EXCERPT PROVIDED:
Therefore, the sefirot also describe the spiritual life of man, break down man’s psychological processes, and constitute the conceptual paradigm in Kabbalah for understanding everything. This relationship between the soul of man and the divine gives Kabbalah one of its two central metaphors in describing divinity, alongside the other Ohr (light) metaphor. However, Kabbalah repeatedly stresses the need to avoid all corporeal interpretation. Through this, the sefirot are related to the structure of the body and are reformed into partzufim (personas). Underlying the structural purpose of each sefirah is a hidden motivational force which is understood best by comparison with a corresponding psychological state in human spiritual experience.

The Sephirot Tree, a central symbol in Kabbalah (Credit: TheKobs)

The Ein Sof (without end) is an important concept in Jewish Kabbalah. Generally translated as “infinity” and “endless”, the Ein Sof represents the formless state of the universe before the self-materialization of God. In other words, the Ein Sof is God before he decided to become God as we now know him.[8]

 

The sefirot are divine emanations that come from the Ein Sof in a manner often described as a flame. The sefirot emanate from above to below. As the first Sefira is closest to Ein Sof, it is the least comprehensible to the human mind, while in turn the last is the best understood because it is closest to the material world that humanity dwells on.

 

Note the Kether/Keter (Crown) is overlapping with the symbology behind the Circumpunct, which is one of the most versatile and ancient symbols in existence.

 

The Kabbalah is an esoteric method, discipline and school of thought in Jewish mysticism which requires extensive reading and study to understand the context, for the purposes of this symbol’s analysis, let’s shift the focus to other cultures’ interpretation of the Tree of Life.

Tree Of Life in Norse Mythology

At the center of the Norse cosmos stands the great tree Yggdrasil. Yggdrasil’s upper branches cradle Asgard, the home and fortress of the Aesir gods and goddesses, of whom Odin is the chief.

 

Yggdrasil grows out of the Well of Urd, a pool whose fathomless depths hold many of the most powerful forces and beings in the cosmos. Among these beings are the Norns, three sagacious maidens who create the fates of all beings. One of the foremost techniques they use to shape fate is carving runes into Yggdrasil’s trunk. The symbols then carry these intentions throughout the tree, affecting everything in the Nine Worlds.

RAW RECORDS:
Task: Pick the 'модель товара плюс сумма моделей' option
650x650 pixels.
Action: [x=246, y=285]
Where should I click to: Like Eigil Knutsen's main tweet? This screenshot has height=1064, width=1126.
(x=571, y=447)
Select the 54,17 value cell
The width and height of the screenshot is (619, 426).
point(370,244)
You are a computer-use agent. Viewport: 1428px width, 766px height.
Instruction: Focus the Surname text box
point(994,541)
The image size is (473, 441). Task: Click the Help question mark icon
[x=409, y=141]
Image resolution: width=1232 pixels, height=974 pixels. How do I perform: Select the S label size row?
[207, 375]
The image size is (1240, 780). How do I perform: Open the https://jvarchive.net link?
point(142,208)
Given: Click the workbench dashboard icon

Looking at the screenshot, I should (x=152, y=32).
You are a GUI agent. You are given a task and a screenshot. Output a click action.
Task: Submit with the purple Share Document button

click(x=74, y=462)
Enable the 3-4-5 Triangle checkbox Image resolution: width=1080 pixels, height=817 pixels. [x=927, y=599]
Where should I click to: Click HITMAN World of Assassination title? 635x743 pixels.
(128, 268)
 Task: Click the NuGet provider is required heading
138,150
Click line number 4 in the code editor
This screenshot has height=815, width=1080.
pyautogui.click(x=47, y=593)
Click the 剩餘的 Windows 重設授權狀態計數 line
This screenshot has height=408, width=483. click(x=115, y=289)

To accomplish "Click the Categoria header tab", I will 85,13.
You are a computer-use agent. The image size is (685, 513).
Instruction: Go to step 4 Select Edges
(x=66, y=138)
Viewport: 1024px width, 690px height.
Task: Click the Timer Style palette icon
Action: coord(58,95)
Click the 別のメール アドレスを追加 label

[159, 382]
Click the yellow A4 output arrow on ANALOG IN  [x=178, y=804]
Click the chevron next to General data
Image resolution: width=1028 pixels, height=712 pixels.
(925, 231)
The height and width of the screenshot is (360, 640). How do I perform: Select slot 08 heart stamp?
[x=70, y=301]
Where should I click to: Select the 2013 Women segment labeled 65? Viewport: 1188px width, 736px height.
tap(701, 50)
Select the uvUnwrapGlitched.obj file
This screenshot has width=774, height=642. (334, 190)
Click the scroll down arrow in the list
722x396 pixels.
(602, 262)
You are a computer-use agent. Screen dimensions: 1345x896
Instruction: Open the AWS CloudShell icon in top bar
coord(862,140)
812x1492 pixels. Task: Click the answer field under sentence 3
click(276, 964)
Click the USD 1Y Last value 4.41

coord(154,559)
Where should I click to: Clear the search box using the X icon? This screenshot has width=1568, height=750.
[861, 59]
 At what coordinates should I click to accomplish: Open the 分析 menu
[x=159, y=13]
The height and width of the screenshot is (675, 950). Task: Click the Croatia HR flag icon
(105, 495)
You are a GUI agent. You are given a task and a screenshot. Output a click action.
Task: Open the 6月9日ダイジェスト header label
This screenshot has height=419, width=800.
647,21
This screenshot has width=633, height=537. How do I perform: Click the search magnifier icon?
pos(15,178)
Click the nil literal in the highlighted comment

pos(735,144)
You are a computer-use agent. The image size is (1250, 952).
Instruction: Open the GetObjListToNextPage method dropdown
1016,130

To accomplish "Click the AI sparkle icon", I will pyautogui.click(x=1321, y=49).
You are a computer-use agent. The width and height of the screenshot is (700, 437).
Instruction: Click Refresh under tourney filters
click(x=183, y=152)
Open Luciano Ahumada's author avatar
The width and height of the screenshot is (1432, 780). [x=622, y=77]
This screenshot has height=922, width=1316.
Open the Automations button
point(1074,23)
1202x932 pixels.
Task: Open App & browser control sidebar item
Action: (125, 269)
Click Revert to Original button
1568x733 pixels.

COMPLETE THE FOLLOWING:
a: Do these statements agree with the text on Kabbalah and Yggdrasil? Answer yes or no for each and quote the deciding words from the text: (i) The sefirot emanate from below to above. (ii) The Norns are three maidens who create the fates of all beings. (iii) The last sefira is the least comprehensible to the human mind.
b: According to the text on Kabbalah and Yggdrasil, what does Yggdrasil grow out of?

SOLUTIONS TO THE EXERCISE:
a:
(i) No: "The sefirot emanate from above to below."
(ii) Yes: "three sagacious maidens who create the fates of all beings"
(iii) No: "the last is the best understood because it is closest to the material world that humanity dwells on"

b: The Well of Urd.